Light flared against the glass with every blow, the spellwork straining to hold under the strength of the attack.
The royal palace was a shell. And it was cracking.
The walls trembled, and several people screamed. Nobles huddled together in corners. Magicians barred the doors, braced for the palace to break. Prince Col stood before his sister like a human shield while Lord Sol-in-Ar instructed his entourage in a rapid stream of Faroan.
Another blast, and the wards fractured, light webbing across the windows.
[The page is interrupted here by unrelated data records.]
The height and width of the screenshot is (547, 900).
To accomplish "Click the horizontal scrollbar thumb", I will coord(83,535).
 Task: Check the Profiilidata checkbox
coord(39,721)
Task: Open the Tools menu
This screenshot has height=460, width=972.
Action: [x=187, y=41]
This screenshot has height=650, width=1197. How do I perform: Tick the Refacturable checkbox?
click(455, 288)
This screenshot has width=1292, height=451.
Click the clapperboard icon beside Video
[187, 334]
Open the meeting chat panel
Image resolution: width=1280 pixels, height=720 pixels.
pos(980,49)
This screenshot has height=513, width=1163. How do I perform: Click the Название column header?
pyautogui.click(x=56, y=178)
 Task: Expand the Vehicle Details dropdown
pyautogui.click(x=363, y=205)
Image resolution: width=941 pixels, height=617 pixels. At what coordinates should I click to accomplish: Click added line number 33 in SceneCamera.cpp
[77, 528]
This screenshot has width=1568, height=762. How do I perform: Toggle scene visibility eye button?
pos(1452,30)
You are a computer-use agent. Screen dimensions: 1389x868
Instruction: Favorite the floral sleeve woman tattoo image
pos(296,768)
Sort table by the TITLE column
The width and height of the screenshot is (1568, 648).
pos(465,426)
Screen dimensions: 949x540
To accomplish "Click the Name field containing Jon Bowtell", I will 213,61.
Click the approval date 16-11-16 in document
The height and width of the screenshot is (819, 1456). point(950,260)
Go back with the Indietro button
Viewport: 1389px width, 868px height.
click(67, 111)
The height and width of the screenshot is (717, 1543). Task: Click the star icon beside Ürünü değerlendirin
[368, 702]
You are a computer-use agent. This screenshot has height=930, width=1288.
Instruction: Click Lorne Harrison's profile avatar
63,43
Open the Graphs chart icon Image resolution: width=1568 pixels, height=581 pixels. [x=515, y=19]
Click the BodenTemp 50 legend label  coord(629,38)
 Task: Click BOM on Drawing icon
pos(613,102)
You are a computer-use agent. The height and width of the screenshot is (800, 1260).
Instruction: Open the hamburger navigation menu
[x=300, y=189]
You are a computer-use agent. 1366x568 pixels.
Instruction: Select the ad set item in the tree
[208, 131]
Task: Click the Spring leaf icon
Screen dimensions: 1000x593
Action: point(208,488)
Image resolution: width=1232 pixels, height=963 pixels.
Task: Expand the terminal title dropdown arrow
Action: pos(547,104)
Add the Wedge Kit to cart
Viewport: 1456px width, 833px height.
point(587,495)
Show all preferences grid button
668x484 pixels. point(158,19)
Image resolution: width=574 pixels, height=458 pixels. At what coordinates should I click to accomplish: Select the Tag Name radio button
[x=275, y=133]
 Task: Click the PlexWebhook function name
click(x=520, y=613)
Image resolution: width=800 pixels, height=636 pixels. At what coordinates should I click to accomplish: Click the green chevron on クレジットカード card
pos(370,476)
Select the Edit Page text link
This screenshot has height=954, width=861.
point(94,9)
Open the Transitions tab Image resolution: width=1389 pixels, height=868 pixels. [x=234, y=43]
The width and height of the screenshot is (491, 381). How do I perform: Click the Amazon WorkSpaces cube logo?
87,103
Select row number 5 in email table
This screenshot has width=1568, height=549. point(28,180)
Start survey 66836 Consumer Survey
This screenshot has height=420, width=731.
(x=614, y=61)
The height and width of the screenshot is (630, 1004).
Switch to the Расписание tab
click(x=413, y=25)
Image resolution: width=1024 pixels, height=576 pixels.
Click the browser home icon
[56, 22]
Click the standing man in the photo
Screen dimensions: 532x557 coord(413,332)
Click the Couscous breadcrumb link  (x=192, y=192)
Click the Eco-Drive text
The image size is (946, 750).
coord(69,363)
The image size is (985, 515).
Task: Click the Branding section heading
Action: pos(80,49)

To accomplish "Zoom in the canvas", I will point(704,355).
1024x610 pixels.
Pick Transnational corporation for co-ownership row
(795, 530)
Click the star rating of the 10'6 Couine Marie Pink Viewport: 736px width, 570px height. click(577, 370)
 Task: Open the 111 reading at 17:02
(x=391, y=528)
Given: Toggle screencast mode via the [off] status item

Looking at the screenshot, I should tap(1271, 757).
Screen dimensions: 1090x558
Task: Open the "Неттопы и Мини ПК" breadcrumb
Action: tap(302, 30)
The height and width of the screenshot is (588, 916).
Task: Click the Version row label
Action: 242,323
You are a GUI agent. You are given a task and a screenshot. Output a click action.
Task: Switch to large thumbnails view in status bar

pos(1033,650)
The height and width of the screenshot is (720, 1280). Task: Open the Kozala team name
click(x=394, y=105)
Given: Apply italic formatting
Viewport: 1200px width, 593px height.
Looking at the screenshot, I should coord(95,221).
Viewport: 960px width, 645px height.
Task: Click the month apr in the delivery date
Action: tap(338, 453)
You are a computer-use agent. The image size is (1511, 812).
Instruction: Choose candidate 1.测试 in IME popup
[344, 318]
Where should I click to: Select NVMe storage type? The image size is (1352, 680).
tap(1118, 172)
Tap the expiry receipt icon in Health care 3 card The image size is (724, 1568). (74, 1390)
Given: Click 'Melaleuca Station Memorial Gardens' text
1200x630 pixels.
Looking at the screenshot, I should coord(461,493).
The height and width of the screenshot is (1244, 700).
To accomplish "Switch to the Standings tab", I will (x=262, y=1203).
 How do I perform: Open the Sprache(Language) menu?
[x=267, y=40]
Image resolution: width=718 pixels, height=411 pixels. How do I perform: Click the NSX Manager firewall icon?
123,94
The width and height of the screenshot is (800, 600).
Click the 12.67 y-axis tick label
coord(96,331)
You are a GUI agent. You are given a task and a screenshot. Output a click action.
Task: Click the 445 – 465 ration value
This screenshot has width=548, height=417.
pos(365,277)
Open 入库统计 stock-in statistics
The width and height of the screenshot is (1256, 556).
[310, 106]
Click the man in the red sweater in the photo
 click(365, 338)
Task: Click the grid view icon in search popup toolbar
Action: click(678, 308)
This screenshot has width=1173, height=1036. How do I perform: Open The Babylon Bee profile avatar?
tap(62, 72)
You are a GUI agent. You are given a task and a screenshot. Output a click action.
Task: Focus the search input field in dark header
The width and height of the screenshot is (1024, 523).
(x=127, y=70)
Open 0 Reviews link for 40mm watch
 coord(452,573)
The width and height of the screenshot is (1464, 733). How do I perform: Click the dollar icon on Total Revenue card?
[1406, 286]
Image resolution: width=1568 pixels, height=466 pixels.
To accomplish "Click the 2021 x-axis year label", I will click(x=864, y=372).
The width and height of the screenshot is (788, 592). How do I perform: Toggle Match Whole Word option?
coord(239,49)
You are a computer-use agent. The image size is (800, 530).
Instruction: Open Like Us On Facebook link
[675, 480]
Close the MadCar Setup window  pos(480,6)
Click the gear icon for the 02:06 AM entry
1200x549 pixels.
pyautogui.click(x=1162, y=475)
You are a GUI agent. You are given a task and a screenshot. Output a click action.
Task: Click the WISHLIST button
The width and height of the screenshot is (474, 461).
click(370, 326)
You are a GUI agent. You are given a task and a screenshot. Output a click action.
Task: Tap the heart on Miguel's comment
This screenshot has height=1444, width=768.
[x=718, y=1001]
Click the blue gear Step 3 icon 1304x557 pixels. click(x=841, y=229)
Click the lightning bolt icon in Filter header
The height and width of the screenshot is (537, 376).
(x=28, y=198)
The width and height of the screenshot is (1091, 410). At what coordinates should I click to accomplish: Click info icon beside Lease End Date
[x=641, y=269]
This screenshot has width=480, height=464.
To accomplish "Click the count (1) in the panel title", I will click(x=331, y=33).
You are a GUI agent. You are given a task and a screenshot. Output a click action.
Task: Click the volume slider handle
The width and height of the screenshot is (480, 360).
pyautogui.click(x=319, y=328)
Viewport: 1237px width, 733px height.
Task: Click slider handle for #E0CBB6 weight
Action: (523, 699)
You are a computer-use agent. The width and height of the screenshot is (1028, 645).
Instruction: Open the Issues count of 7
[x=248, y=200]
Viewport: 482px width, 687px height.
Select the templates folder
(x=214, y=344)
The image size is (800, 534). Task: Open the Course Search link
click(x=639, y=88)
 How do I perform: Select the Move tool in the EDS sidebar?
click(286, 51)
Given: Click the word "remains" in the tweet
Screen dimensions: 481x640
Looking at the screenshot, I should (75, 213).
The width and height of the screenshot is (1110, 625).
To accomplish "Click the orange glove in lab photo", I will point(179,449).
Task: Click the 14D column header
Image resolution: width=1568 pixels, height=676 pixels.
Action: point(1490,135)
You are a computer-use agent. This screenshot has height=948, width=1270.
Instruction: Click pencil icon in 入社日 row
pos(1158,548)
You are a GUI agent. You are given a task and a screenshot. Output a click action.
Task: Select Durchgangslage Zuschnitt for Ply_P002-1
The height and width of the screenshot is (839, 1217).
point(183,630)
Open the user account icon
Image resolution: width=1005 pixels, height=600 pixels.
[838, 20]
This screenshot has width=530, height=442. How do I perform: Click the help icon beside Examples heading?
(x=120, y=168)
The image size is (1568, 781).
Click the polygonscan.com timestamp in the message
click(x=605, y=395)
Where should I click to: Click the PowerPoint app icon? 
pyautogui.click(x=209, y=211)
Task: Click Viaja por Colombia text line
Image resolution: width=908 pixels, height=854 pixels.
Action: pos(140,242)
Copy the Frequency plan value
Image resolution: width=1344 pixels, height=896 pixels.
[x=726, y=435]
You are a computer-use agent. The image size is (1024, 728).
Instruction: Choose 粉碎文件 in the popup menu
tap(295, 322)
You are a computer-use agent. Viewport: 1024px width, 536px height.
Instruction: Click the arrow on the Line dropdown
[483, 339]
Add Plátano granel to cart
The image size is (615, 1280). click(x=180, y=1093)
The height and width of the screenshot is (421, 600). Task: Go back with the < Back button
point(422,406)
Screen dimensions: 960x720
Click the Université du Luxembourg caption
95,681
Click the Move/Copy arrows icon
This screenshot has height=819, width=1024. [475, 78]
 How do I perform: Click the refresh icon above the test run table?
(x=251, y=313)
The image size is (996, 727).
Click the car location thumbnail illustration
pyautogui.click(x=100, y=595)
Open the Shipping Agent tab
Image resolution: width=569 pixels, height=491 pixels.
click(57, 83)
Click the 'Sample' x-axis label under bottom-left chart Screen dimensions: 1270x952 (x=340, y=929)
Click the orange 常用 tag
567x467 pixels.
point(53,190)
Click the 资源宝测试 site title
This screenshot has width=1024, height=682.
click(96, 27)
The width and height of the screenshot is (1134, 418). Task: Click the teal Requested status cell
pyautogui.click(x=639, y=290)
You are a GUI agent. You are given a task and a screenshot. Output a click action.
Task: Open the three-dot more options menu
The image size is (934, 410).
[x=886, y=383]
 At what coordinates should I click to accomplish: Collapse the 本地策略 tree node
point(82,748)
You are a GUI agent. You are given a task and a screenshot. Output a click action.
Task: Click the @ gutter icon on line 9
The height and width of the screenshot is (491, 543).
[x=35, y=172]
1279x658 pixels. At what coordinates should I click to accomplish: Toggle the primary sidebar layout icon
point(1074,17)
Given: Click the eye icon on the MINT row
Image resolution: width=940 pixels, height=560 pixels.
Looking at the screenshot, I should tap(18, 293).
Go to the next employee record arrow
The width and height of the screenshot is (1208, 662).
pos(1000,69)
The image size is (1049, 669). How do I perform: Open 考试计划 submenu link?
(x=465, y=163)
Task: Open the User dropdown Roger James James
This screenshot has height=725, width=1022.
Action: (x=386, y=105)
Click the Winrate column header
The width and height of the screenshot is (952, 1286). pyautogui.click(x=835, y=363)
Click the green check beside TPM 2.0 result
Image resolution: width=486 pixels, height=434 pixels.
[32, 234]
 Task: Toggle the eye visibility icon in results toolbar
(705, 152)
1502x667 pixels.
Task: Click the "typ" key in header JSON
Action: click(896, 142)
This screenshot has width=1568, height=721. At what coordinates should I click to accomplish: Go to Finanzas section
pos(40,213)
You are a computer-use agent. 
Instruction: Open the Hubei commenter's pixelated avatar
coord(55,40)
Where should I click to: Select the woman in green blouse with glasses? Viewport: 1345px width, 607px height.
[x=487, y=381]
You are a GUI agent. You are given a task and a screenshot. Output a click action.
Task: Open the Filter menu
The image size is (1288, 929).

Rhy lifted his hand to the glass, expecting it to shatter.
“Get back,” ordered his mother.
“Every magician stand within a circle,” ordered his father. Maxim had appeared in the first moments of the attack looking drawn but determined. Blood flecked his cuff, and Rhy wondered, dazedly, if his father had been fighting. Tieren was at his side. “I thought you said the wards would hold,” snapped the king.
“Against Osaron’s spell,” replied the priest, drawing another circle on the floor. “Not against the brute force of three hundred souls.”
“We have to stop them,” said Rhy. He hadn’t worked so hard and saved so few only to watch the rest of his people break themselves against these walls.
“Emira,” ordered the king, “get everyone else into the Jewel.”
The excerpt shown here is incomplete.